母親たちは、揃って上気したような顔で、誇らしげな視線を、それぞれ、自分の
こどもに注ぎ、ときどき、思い出したように、千の方を見るようにしていたが、
その中に、ひとりだけ、顔をうつむきかげんにし、しかも、千の視線を避けるように、
隣り合った人のかげに身を隠している母親がいたのである。
もっとも、最初は、千も大して気にしなかった。だが、こどもたちに話しかけ、
ふっとその母親の方に目を上げたとき、彼女は、またも、顔を伏せるように
してしまった。
そして、その、ほんのわずかの瞬間に、千は、彼女の顔を見てとったように思った。
彼は、はっとした。
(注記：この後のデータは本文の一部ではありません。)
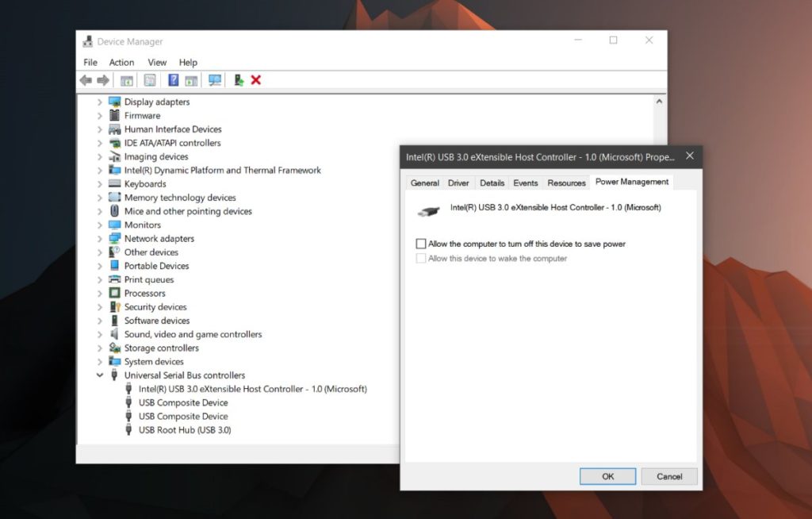Click the OK button
812x519 pixels.
pyautogui.click(x=607, y=476)
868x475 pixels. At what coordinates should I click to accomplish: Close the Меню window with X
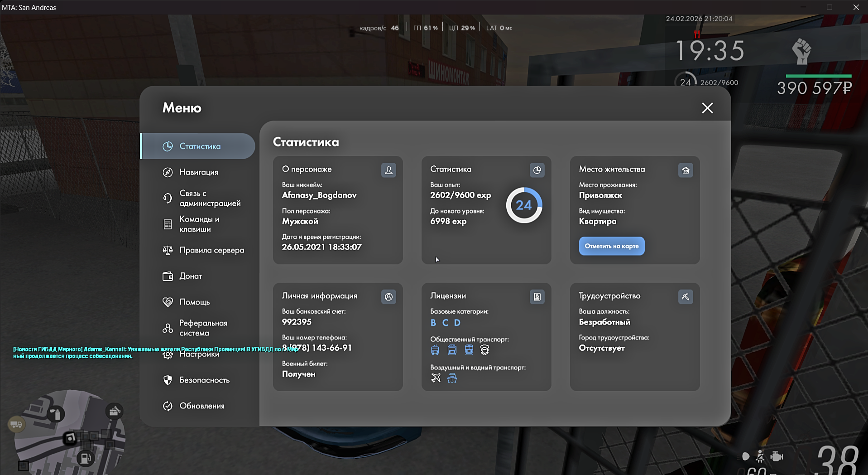pyautogui.click(x=707, y=108)
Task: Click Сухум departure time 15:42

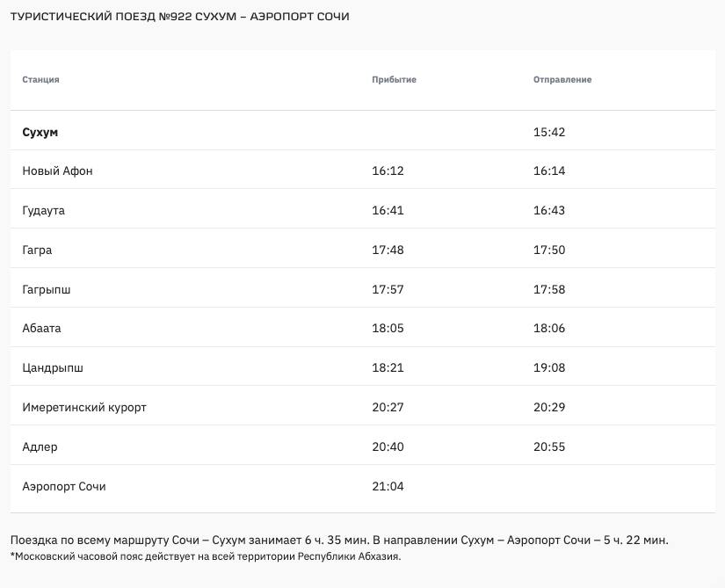Action: 549,132
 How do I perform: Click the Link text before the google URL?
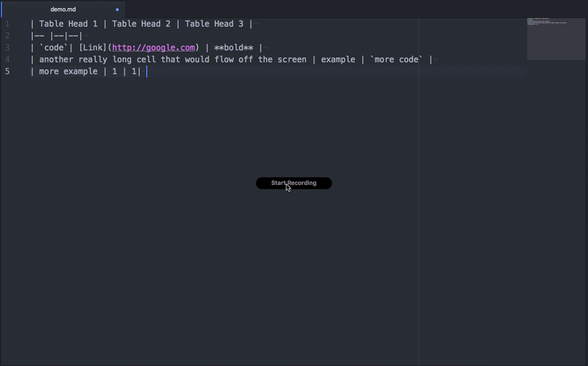(x=93, y=47)
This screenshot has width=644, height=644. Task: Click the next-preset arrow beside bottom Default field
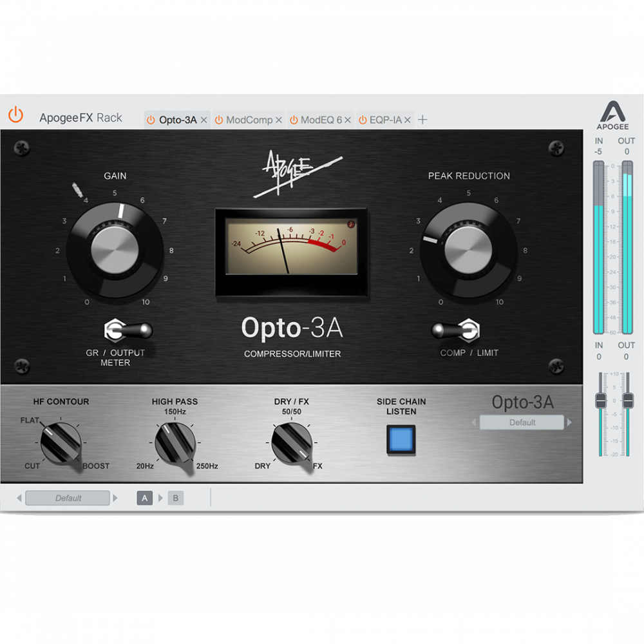115,497
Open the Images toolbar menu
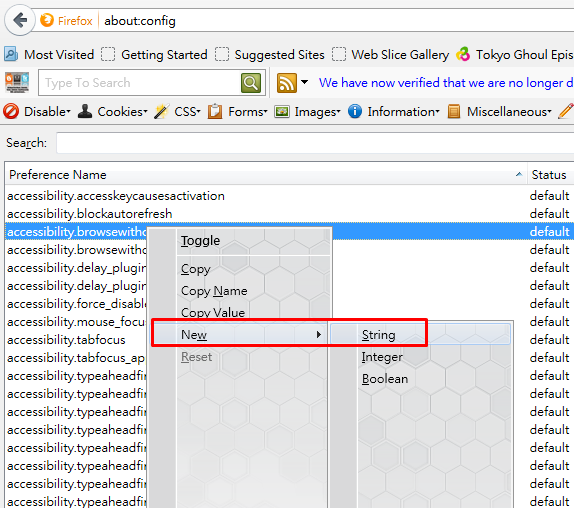The height and width of the screenshot is (508, 574). click(x=308, y=111)
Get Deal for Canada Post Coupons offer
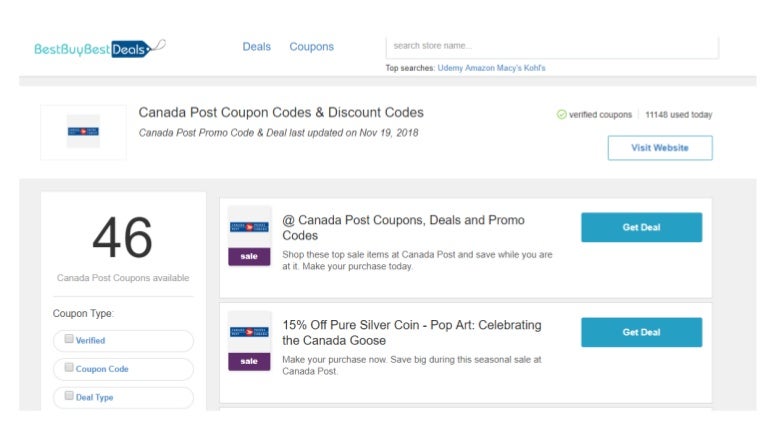 click(641, 227)

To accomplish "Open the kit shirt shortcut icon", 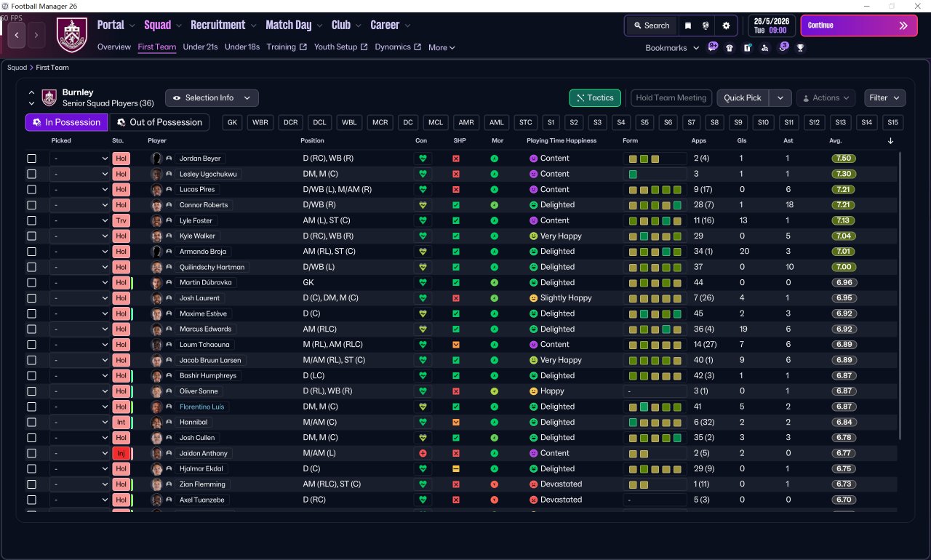I will pos(730,48).
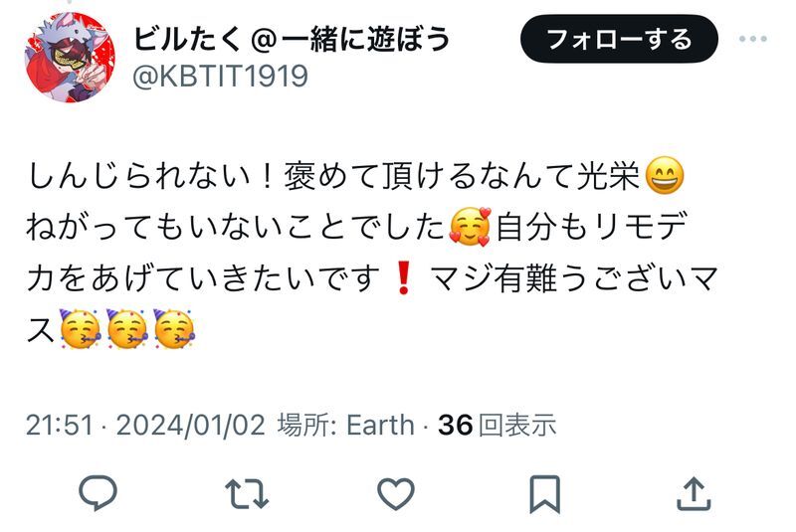Open the share upload arrow icon
Screen dimensions: 796x532
[x=694, y=494]
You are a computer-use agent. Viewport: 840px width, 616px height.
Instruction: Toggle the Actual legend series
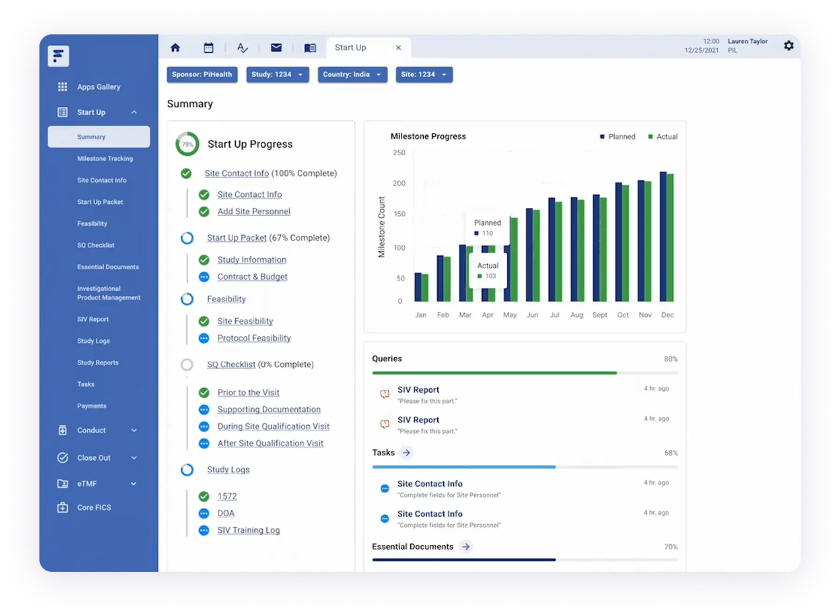663,137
児童たちに話しかけていた言葉が、とぎれかかりさえした。
頭の方から、すうっと、血が下がるのが、自分でもわかった。そして、次には、
その血が再び頭へ上がって行く。
(中略)
ついに、千は誘惑に負け、もう一度、その母親の方に視線を向けた。
やはりそうだ。間違いないと千は思った。こんども彼女は顔を伏せていた。しかし、
からだ全体の感じ。ことに首から肩にかけての線は、〝あのときの女〟のものであった。
(「汚れた手錠」本文より)
こちらは初版本で現在絶版となっております。